It's no secret on Wall Street that Shopify (SHOP 4.59%) is going through a painful growth hangover today. Sales trends decelerated through late 2022, just after management committed huge resources on the expectation that demand would remain elevated. The result has been a jarring shift to net losses -- and a slumping stock price.

But it pays for investors to look beyond just the big-picture narrative when considering a stock. With that goal in mind, let's look at a few underappreciated factors about this e-commerce platform.

1. Shopify is still a growth stock

A key factor pushing the stock lower has been Shopify's decelerating growth trends. Revenue gains in 2022 slowed to 23% compared to 57% in the prior year. Shopify is projecting a further slowdown in the first quarter as sales growth falls below the 20% level.

But this is still a growth stock. Shopify handled roughly 10% of all e-commerce in the U.S. last year even as it processed $28 billion in cross-border transactions. Management said in a conference call with investors that both metrics have a long growth runway ahead. Executives are also excited about the point-of-sale solutions that capitalize on the demand shift back toward in-person retailing.
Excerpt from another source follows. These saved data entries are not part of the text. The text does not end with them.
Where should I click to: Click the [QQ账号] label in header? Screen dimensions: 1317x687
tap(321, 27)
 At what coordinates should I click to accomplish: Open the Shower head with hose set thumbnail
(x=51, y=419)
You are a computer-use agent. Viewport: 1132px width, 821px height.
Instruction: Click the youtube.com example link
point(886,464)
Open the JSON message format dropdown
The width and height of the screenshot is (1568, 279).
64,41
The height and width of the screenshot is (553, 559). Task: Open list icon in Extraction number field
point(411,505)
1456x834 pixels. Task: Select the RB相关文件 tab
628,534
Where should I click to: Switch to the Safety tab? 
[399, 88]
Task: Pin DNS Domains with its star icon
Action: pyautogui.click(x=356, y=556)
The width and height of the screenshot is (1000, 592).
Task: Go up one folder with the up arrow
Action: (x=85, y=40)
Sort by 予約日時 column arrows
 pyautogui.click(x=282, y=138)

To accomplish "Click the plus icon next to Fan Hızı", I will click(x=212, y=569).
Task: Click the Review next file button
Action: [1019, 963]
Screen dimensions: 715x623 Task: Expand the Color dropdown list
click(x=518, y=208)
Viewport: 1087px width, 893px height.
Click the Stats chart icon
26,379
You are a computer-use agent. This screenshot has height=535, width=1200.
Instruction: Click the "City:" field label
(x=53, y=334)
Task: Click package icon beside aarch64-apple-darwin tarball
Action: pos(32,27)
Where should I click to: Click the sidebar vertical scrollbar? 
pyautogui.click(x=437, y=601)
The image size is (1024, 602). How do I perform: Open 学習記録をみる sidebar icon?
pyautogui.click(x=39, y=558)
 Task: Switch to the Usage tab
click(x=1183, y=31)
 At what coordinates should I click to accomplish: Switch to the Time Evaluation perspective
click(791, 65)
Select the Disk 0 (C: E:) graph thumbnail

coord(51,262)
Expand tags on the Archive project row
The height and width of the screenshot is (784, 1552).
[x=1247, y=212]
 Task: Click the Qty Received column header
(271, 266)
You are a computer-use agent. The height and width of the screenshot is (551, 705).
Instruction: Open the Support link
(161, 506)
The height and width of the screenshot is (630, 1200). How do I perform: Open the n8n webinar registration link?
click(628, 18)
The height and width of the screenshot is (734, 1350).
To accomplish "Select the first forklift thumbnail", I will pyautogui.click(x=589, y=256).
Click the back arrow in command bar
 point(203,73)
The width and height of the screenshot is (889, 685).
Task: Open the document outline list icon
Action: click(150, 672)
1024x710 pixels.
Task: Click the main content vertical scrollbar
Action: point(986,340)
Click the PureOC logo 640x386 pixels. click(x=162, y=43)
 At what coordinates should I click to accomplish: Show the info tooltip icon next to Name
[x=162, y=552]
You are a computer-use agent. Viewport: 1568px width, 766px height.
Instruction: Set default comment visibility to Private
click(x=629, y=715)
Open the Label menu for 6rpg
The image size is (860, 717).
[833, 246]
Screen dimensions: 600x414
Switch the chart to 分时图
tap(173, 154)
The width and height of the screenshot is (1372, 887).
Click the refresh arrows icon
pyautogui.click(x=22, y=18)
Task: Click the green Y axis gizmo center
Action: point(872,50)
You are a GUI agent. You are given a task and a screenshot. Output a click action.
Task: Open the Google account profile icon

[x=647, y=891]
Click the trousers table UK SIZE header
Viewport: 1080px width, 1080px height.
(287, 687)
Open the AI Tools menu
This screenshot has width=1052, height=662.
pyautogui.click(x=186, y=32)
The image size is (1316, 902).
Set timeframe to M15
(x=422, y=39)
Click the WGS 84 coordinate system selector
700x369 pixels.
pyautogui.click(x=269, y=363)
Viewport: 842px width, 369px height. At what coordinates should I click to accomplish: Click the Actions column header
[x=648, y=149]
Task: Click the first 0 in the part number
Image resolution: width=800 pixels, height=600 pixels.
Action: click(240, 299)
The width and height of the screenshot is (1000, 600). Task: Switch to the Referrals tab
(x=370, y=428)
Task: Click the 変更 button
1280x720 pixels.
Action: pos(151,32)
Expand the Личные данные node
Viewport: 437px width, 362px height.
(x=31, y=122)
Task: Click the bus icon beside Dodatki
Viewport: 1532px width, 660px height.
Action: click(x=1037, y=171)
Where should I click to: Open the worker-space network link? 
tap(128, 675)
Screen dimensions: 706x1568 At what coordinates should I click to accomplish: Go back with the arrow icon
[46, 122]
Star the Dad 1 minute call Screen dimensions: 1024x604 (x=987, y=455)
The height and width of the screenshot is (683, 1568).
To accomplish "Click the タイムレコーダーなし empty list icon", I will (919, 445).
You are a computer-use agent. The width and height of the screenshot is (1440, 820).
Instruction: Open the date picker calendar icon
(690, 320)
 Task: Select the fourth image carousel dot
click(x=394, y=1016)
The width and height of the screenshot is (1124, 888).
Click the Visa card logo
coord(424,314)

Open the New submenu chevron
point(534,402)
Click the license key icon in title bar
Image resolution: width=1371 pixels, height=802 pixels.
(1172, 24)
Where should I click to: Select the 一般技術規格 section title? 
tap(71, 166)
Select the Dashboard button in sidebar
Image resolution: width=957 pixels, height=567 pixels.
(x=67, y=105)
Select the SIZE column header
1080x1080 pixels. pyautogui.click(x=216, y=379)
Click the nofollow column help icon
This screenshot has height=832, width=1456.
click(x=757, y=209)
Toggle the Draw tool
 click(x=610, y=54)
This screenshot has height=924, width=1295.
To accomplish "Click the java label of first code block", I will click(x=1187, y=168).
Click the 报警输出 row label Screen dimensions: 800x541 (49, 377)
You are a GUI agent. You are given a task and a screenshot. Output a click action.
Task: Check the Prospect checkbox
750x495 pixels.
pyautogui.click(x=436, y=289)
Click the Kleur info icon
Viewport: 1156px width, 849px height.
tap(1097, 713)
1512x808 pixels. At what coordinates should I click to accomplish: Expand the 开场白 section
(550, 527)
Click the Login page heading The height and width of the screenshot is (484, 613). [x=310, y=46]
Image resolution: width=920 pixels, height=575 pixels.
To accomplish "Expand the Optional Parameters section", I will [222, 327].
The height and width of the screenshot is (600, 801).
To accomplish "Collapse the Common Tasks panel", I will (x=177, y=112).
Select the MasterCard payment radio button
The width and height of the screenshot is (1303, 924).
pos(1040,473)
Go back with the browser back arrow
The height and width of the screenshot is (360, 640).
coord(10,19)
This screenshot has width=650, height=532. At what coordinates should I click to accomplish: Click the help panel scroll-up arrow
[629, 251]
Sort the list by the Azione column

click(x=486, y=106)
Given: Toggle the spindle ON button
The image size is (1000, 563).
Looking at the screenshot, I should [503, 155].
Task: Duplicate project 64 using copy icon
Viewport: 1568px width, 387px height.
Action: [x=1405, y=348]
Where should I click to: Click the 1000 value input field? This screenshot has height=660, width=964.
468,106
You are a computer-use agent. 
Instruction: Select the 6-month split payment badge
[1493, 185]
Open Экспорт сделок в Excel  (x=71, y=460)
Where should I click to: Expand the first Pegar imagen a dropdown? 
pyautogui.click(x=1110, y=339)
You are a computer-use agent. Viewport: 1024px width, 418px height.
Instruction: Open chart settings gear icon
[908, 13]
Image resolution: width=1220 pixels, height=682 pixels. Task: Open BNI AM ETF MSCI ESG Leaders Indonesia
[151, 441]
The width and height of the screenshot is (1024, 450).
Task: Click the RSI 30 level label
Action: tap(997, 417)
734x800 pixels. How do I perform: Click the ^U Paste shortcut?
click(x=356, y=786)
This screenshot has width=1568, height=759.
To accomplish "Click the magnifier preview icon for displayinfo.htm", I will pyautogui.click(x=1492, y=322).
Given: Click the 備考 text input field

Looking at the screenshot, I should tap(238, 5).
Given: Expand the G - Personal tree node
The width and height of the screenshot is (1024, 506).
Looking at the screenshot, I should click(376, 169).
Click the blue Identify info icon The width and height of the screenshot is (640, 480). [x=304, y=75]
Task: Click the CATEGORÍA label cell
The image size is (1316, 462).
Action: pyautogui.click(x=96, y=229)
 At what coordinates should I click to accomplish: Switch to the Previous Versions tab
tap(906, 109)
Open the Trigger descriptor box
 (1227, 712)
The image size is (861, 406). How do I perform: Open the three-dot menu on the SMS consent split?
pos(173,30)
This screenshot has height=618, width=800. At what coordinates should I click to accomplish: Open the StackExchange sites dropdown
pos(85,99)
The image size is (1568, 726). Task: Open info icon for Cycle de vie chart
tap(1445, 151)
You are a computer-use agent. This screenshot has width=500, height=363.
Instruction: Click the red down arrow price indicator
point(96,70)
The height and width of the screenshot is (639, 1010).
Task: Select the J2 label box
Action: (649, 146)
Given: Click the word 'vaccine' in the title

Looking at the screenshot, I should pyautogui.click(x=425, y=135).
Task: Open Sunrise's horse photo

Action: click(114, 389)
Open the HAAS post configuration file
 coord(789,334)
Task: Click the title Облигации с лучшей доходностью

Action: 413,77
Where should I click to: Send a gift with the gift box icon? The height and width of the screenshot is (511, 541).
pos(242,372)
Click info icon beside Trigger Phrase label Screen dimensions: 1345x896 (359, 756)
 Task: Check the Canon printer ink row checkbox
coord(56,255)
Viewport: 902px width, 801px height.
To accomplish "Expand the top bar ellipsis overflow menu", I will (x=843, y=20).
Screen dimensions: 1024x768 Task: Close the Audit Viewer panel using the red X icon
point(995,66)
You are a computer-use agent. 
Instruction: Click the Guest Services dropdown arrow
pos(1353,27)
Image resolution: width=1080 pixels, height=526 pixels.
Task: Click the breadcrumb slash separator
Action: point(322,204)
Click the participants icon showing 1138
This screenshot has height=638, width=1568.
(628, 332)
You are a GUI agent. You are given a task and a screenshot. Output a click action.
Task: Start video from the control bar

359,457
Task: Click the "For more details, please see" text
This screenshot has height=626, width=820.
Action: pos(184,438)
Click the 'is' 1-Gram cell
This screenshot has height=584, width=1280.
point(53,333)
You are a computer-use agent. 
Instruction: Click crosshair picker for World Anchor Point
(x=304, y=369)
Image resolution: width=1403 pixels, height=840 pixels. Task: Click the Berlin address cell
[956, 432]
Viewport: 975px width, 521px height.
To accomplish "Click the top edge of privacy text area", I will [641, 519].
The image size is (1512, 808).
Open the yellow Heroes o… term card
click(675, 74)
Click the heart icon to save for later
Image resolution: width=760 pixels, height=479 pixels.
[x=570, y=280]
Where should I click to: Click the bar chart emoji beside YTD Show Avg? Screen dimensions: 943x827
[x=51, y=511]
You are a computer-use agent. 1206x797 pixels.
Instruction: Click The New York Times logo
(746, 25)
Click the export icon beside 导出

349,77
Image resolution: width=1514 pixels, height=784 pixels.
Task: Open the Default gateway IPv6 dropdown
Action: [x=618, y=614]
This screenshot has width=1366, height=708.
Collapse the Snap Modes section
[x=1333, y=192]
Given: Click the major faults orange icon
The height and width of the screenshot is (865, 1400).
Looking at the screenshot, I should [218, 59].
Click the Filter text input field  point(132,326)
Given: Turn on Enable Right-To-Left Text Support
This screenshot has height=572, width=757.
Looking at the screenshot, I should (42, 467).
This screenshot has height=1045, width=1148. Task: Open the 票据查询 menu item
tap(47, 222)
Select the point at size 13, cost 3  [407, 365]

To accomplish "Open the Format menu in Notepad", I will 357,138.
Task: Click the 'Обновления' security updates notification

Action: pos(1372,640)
2. The platform is changing

Shopify's platform is changing quickly thanks to acquisitions, along with a flood of new services launched over the past year or so. Some of these changes hurt results in the short term. Shopify's popular payments processing service carries lower margins, for example, and the $2 billion purchase of Deliverr pressured earnings in 2022.

On balance, though, the moves are making the platform more valuable to sellers even as they help increase average annual contract spending. "Millions of merchants around the world recognize and value the rich set of mission-critical solutions that we provide," CEO Harley Finkelstein told investors in mid-February.

3. Things will likely get worse before they get better

Shopify's sales and earnings trends haven't yet stabilized. Management is projecting another growth slowdown in Q1 as compared to the fourth quarter. Gross profit margin will remain pressured by things like the growth of the payments processing segment and the continued demand shift toward more consumer staples spending. Most investors are looking for more net losses over the next few quarters before a rebound becomes more obvious by late 2023.

Chart showing rise in Shopify's operating margin in 2020, followed by fall since mid-2021.

SHOP Operating Margin (TTM) data by YCharts

Management is aiming for a better balance between growth and earnings from here on out, ideally avoiding the type of overreach that torpedoed profits in 2022. Combined with accelerating sales trends, this shift could power a big rebound in the stock.

But risk-averse investors might want to watch the next few quarters of earnings updates before buying into that recovery thesis. Shopify's business has a lot of promise, and the platform is expanding its reach into more areas of e-commerce and retail.

On the other hand, it's not clear yet how these moves will make the business sustainably profitable, and an earnings rebound might be further complicated by a recession in key markets like the U.S. That's why this growth stock seems like a good one to keep on your watchlist for now.